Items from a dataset

◆ ◆ ◆

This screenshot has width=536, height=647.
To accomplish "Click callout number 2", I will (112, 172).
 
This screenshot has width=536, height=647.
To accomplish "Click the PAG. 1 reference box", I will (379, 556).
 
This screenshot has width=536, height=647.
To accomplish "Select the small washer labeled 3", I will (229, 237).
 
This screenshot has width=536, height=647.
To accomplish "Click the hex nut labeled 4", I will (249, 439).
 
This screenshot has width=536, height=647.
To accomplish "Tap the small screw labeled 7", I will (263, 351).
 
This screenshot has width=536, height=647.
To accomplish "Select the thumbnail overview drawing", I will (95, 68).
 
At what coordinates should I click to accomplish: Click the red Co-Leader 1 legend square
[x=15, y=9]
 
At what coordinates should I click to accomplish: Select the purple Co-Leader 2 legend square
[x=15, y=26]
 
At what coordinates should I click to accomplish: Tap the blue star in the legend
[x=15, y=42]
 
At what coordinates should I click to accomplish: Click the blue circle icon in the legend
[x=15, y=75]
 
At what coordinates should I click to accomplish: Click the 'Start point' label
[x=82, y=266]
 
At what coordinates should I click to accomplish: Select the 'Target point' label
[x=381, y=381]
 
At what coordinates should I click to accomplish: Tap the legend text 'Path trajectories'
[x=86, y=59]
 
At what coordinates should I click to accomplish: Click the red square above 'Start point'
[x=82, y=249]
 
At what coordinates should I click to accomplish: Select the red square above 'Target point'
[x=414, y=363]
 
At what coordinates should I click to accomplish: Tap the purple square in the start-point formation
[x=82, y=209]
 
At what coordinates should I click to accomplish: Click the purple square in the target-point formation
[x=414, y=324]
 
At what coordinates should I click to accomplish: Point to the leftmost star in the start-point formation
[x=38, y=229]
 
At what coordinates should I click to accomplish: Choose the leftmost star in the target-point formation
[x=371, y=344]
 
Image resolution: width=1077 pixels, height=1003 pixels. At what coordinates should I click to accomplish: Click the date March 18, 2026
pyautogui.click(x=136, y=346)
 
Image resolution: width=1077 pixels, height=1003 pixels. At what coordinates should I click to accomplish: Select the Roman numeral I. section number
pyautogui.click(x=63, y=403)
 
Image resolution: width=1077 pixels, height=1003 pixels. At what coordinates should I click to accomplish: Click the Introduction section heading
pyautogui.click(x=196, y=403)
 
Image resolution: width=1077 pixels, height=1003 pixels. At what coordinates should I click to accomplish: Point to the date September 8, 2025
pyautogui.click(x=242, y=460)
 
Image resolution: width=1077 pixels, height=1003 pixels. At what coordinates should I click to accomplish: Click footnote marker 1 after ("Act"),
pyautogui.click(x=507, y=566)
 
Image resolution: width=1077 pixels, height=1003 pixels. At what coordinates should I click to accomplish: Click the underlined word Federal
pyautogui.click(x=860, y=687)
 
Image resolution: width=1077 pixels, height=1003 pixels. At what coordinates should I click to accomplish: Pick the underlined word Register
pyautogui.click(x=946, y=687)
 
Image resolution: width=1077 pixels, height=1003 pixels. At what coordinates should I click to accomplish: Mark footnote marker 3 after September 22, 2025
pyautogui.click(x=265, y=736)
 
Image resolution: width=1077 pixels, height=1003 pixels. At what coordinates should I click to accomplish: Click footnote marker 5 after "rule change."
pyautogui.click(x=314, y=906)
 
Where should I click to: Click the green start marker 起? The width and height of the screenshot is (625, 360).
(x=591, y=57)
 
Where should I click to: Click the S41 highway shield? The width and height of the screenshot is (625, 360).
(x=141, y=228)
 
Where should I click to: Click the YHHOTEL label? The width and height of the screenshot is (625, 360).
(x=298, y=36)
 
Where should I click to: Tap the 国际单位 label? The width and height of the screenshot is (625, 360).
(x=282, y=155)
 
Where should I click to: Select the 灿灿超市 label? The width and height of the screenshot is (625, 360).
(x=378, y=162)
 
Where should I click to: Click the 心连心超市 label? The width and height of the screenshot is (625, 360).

◆ ◆ ◆

**Task brief:** Rewrite the records from the line with "square in the target-point formation" to the line with "pyautogui.click(x=507, y=566)", both included, keeping every request. Shift each coordinate in the answers by adding 32 to it.

**Written answer:**
At what coordinates should I click to accomplish: Click the purple square in the target-point formation
[x=446, y=356]
 
At what coordinates should I click to accomplish: Point to the leftmost star in the start-point formation
[x=70, y=261]
 
At what coordinates should I click to accomplish: Choose the leftmost star in the target-point formation
[x=403, y=376]
 
Image resolution: width=1077 pixels, height=1003 pixels. At what coordinates should I click to accomplish: Click the date March 18, 2026
pyautogui.click(x=168, y=378)
 
Image resolution: width=1077 pixels, height=1003 pixels. At what coordinates should I click to accomplish: Select the Roman numeral I. section number
pyautogui.click(x=95, y=435)
 
Image resolution: width=1077 pixels, height=1003 pixels. At what coordinates should I click to accomplish: Click the Introduction section heading
pyautogui.click(x=228, y=435)
 
Image resolution: width=1077 pixels, height=1003 pixels. At what coordinates should I click to accomplish: Point to the date September 8, 2025
pyautogui.click(x=274, y=492)
 
Image resolution: width=1077 pixels, height=1003 pixels. At what coordinates should I click to accomplish: Click footnote marker 1 after ("Act"),
pyautogui.click(x=539, y=598)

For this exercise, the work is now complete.